▸ **Goal**
Write out the lines below word for word, starting at the line that contains "The image size is (955, 357)." and ending at the line that contains "(x=630, y=65)", and leave the pictures out.

▸ **Excerpted records**
>> begin

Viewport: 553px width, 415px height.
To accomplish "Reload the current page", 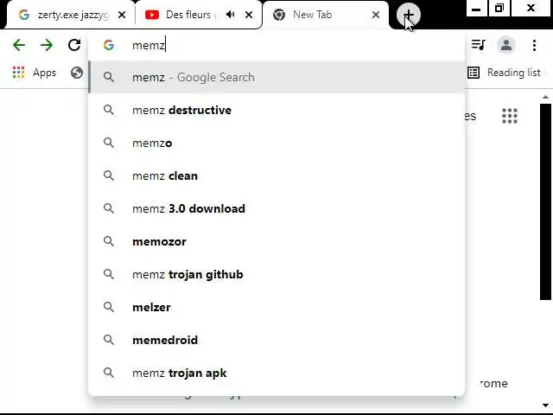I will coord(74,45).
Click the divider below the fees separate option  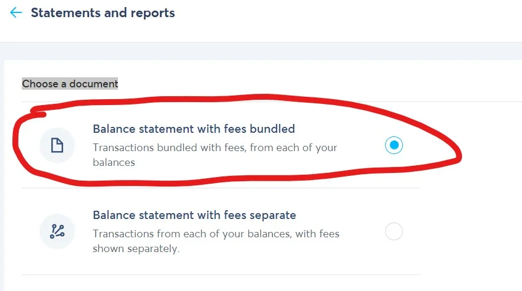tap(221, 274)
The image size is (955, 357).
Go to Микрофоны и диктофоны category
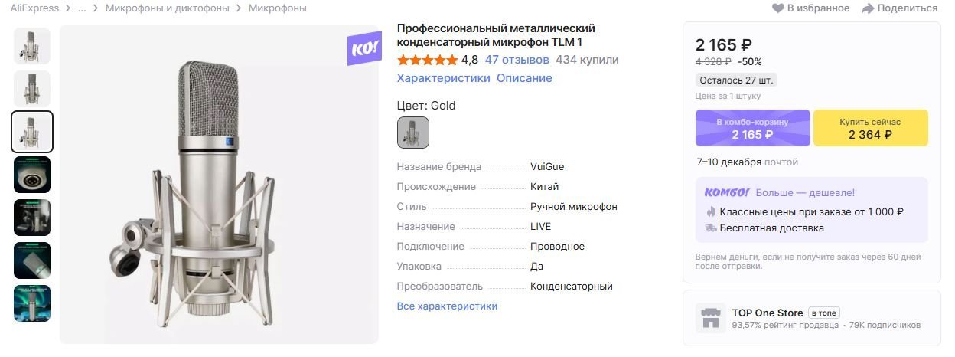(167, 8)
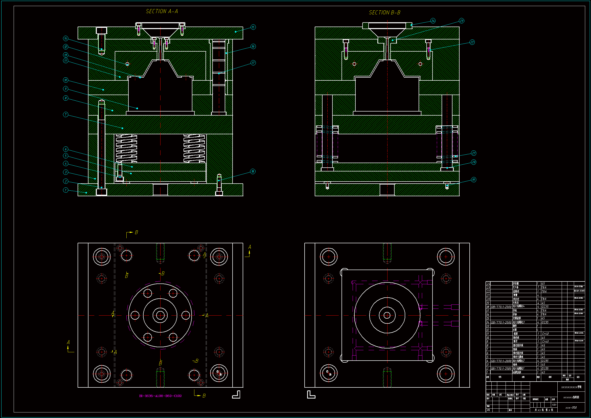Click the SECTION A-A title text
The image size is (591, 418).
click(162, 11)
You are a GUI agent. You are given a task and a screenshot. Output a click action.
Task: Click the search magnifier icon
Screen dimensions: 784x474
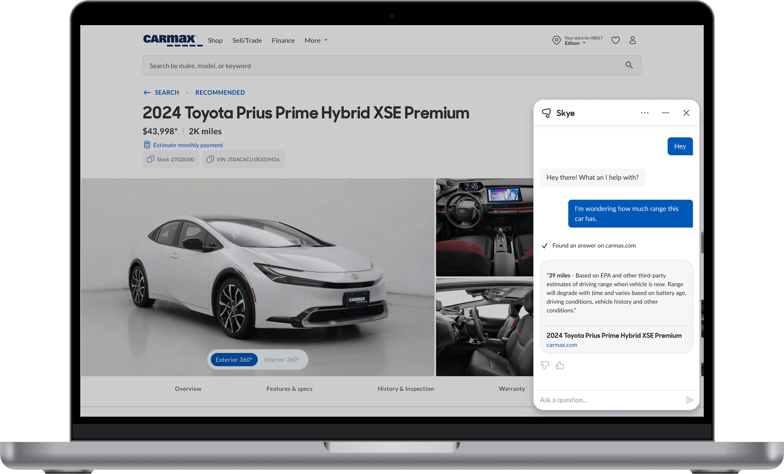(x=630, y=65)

>> end
>> begin

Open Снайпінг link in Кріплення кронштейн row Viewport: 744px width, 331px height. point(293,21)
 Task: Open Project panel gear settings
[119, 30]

>> end

▸ **Expected output**
The image size is (955, 357).
Go to Микрофоны и диктофоны category
(167, 8)
Click the SECTION A-A title text
The image size is (591, 418).
click(162, 11)
You are a GUI agent. You are given a task and a screenshot. Output a click action.
Task: Click the search magnifier icon
Screen dimensions: 784x474
(x=630, y=65)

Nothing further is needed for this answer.